O QUE É RELATIVISMO PRAGMATISTA?

 

O que é relativismo pragmatista?

Protágoras1.

Frases que não me agradam. Eis algumas. “Mas, será que adotando essa postura, não caímos num relativismo?”. “Professor, com isso, o senhor não cai em um relativismo?”. “Ah, defendo essa postura de mantermos a liberdade de escolha, mas sem cair no relativismo”.

“Deus me livre cair no relativismo” ou “A Filosofia que me livre de cair no relativismo” são as duas frases que sintetizam as acima colocadas. Todas elas são frases desagradáveis. São frases que, tendo ou não asas, não ajudam a voar. Ora, mas o homem, exatamente por não ter asas, foi feito para voar.

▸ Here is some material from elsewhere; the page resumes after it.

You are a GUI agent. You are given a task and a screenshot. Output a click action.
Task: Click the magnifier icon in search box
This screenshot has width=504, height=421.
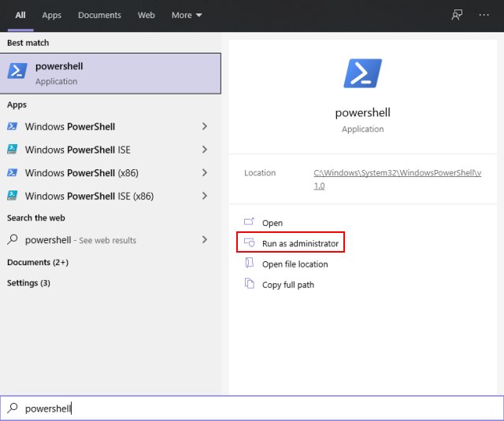[x=13, y=408]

O que não é de bom tom nessas frases – Nietzsche diria isso com propriedade – é que todas elas usam a palavra “cair”. Alguém capaz de voar tentaria dizer “será que não me elevo ao relativismo, adotando o que adotei?”. Colocar Protágoras na parte de baixo, como sendo inferior, até mesmo não filosófico já como ponto de partida, não é uma atitude pouco filosófica? Ou seja, ser amigo de Protágoras é decaimento?

2.

O jogo do relativismo tem o seu pontapé inicial com Protágoras: “O homem é a medida de todas as coisas, das coisas que são o que são e das coisas que não são o que não são”. Na antiguidade, o elemento “homem”, da frase, foi lido como sendo o homem individual. Nos tempos modernos, houve aqueles que o viram como o homem genérico. Mas, em qualquer dessas leituras, o sentido da frase não é alterado a ponto de não vê-lo como o seguinte: o metrom com o qual mensuramos, regramos e avaliamos não é feito de um metal indestrutível, incapaz de se corromper e de se dilatar e está guardado em condições especiais em um banco da Suíça que, até pouco tempo, se fazia passar por indevassável, seguro e eterno. O metrom é algo completamente mutável, perecível e contingente: o homem.

Então, o que é mensurado, regrado e avaliado torna-se, no ato da mensuração, de governo e de avaliação, relativo ao homem. Seria interessante que o metrom estivesse “escrito nas estrelas”, mas Protágoras, sem qualquer pudor, o chamou de o homem, exatamente o que antes lembra o caos do que o cosmos, o todo belo e organizado.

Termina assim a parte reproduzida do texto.